Wal-Mart may sell everything, but they couldn’t buy an election.
After a story I spotted yesterday, I was planning to do more in-depth research of Wal-Mart before writing about them. I still intend to do this, because I have heard various reports about the lies and abuses of this company — and my gut tells me that they are destructive of communities. After all, how can replacing multiple small stores servicing the needs of thousands of people per day with one large store which operates with a fewer number of people on the floor really “create jobs”?
Besides that, they’re the perfect example of something I’ve discussed frequently with friends in offline conversations. Corporations — at least as they operate today — are inimical to a sound social fabric. One of the reasons for this is that corporations have just one real goal: Bringing profit to shareholders.
Now, there’s nothing wrong with this so long as corporations are small and focused. By small, I mean not larger than perhaps $1 million in revenue per year; by focused, I mean not (like Walmart) selling everything under the sun from groceries to furniture to books to tires to appliances. When corporations become unfocused and large, they begin to drive not just a few smaller businesses out of business, but nearly all small businesses. Then we’re left with an impoverished market. No longer can we obtain a variety of items. Today, for example, I can buy any one of about six models of computer in my town — and all of them running the same operating system (Windows XP Home, yuck!). Sure, I can go to about five different stores to get them. But somehow, that just doesn’t seem like variety.
When corporations become very large, they start not just to influence governments, which is something corporations have always done via contributions to political campaigns, but they try to actually ignore them.
This is what happened with Wal-Mart in Inglewood, California. After the Inglewood City Council voted down a Wal-Mart proposal, Wal-Mart funded a campaign to overrule the city. And this isn’t the first time that Wal-Mart has tried to overpower a city. In September 2003, Wal-Mart sued Tucson for banning the Supercenters which allow Wal-Mart to destroy not just a handful of small businesses, but nearly all small businesses and quite a few larger ones (like FAO Schwartz). Two months later, Wal-Mart — which in Inglewood touted their ballot initiative as “the most direct form of democracy” — sued to stop an anti-Wal-Mart group which was collecting signatures for a vote against Supercenters. It seems the only ballot measures Wal-Mart favors are those which they sponsor.
Today comes the story that the citizens of Inglewood were not as stupid as Wal-Mart thought they were. More than 60 percent voted “no” on the Wal-Mart proposal!

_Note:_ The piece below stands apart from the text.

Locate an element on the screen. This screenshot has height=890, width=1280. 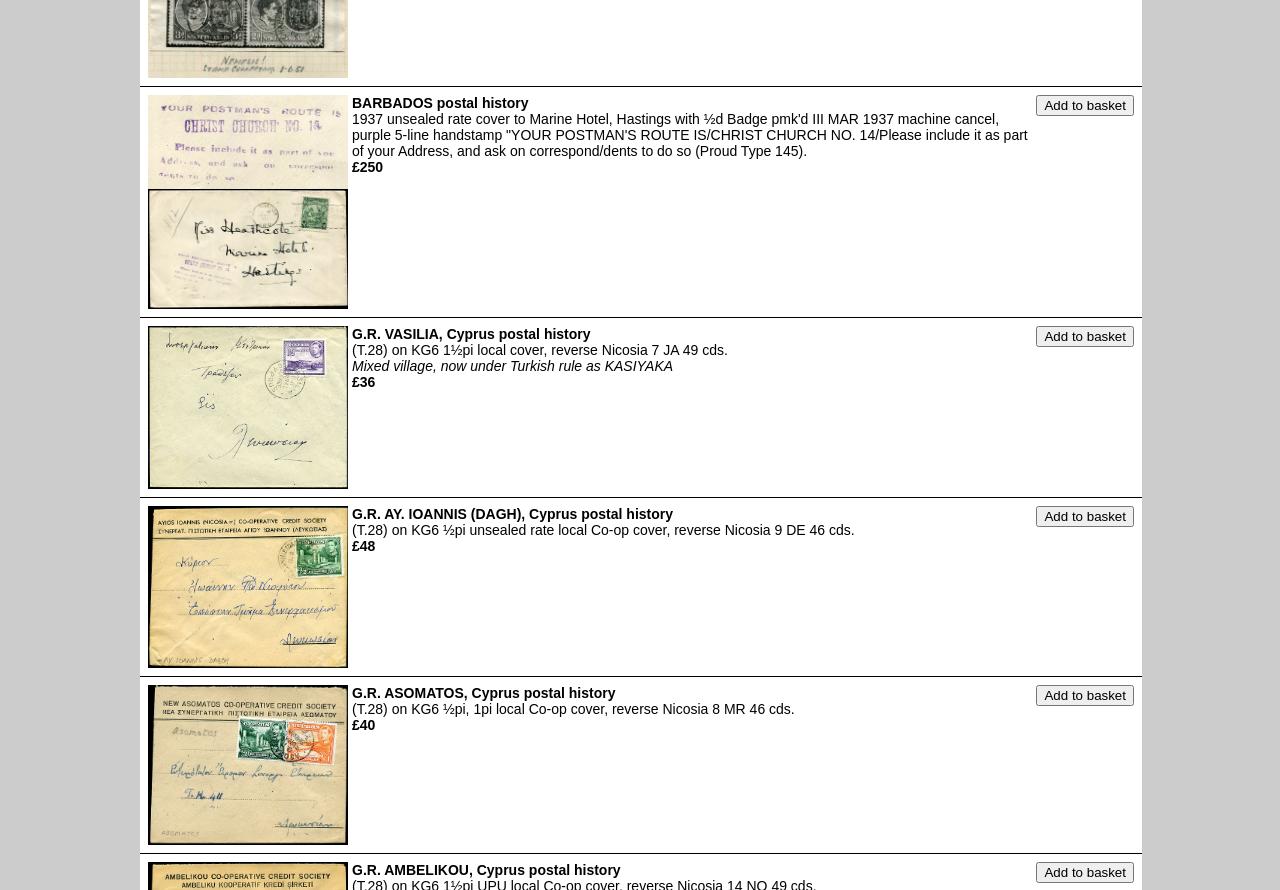
'G.R. ASOMATOS, Cyprus postal history' is located at coordinates (483, 692).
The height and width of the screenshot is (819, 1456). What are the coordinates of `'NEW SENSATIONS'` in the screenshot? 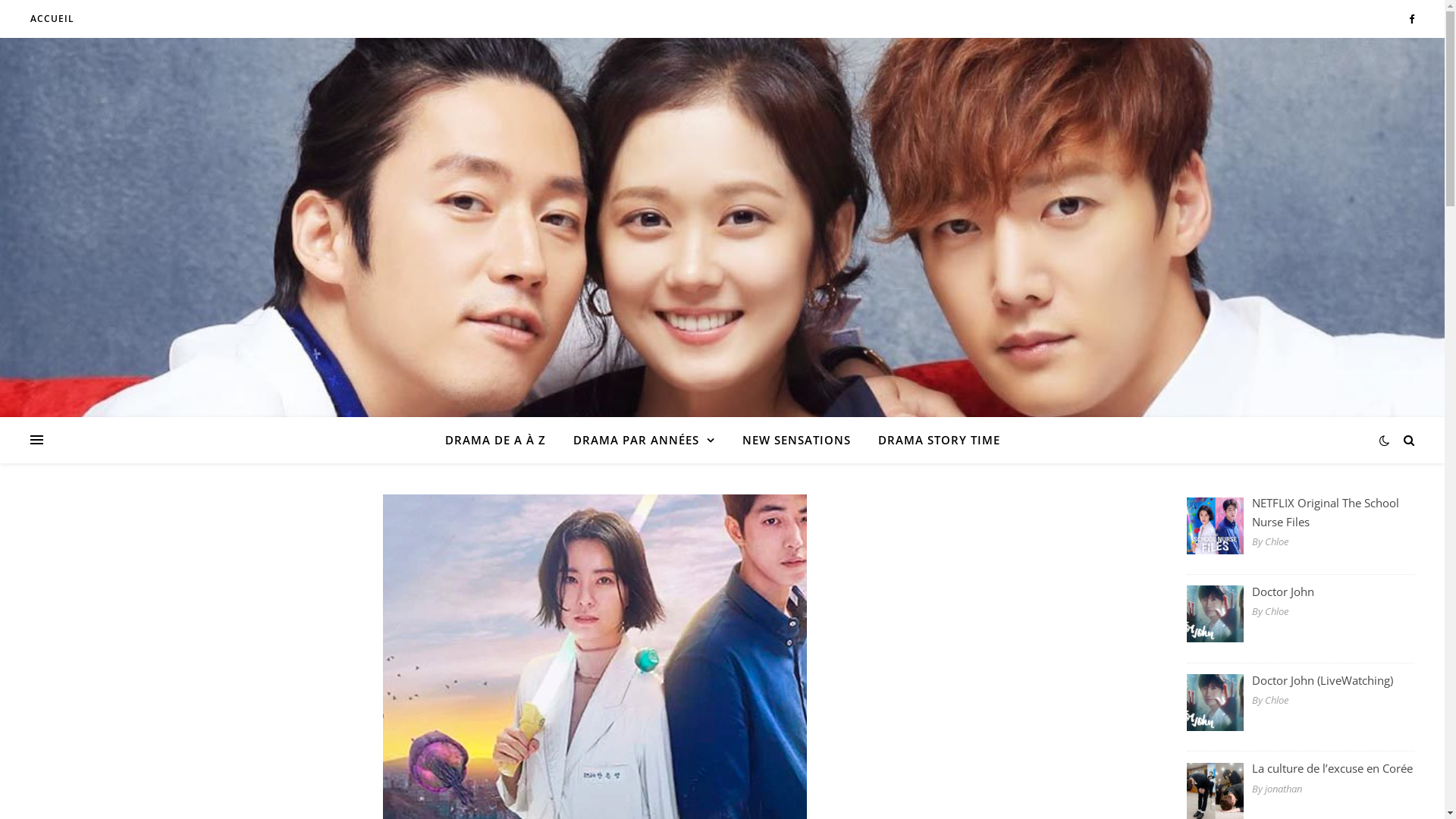 It's located at (795, 439).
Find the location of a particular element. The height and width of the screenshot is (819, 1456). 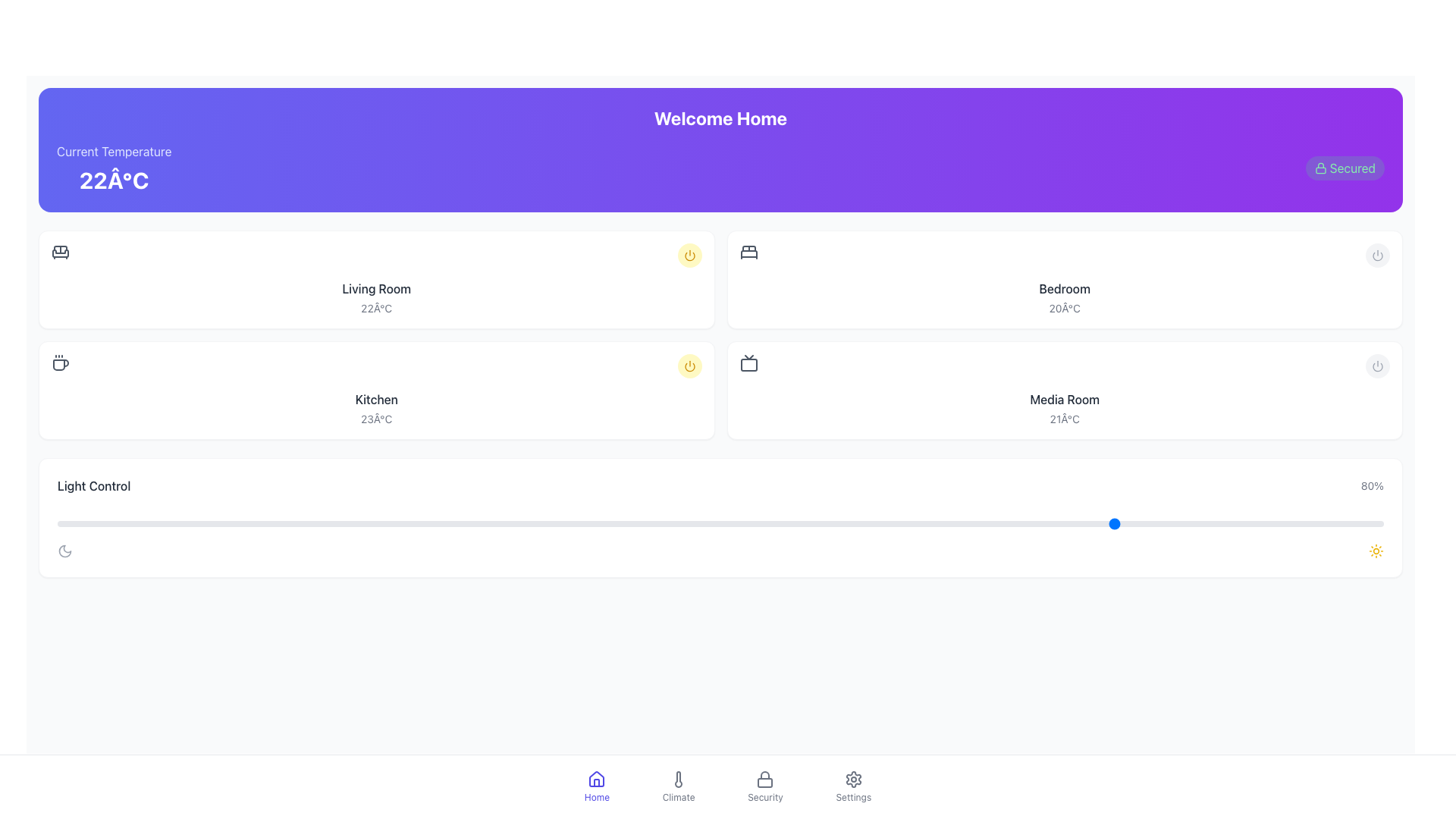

This is a good move. As had been previously noted, this proposal would have forced the city to accept Wal-Mart’s proposal in spite of any impact it would have on sewage systems, traffic and other areas the city is responsible not only for creating, but for maintaining. Wal-Mart was willing to spend more than $1 million on this campaign to force the government’s hand; a fraction of that was spent by opponents.
Don’t misunderstand this blog entry. Wal-Mart is not inherently evil. It’s just a corporation like any other corporation; this is what corporations do. No one sits up in some office and says, “I’m going to get you, Inglewood! … And your little dog, too!” Corporations are run by human beings and there’s no reason to doubt that these human beings aren’t like other human beings. There’s no reason to doubt that they have good intentions, altruistic feelings and care about people. But the function of a corporation is to make money for shareholders. And sometimes making money gets in the way of doing the right thing.
This is why, while we very much need corporations for some things, their rights, reach and rise to power needs to be checked. This is why the Founding Fathers actually considered an amendment that would have limited the lives and scope of corporations.
This is why we need to consider laws to do the same.
1 response so far ↓
1 Harry // Apr 7, 2004 at 9:15 am
Corporations are institution’s with a directive to produce ever-increasing profit for it’s shareholders regardless of the cost to anyone, or anything else. these institutions are required by thier own laws to place the pursuit of profit over people. Over concern for the environment. Over even the planet itself.
Imbuing them with this pathological nature is a recent human achievement.
150 years ago a corporation was merely an organized way of doing business. Today it is a global power that uses its status as a “person” to claim rights under the constitution.
Considering the odd legal fiction that deems a corporation a “person” in the eyes of the law, the feature documentary “CORPORATON” (see link below) employs a checklist, based on actual diagnostic criteria of the World Health Organization and DSM IV, the standard tool of psychiatrists and psychologists. What emerges is a disturbing diagnosis.
Self-interested, amoral, callous and deceitful, a corporation’s operational principles make it anti-social. It breaches social and legal standards to get its way even while it mimics the human qualities of empathy, caring and altruism. It suffers no guilt.
Diagnosis: the institutional embodiment of laissez-faire capitalism fully meets the diagnostic criteria of a psychopath.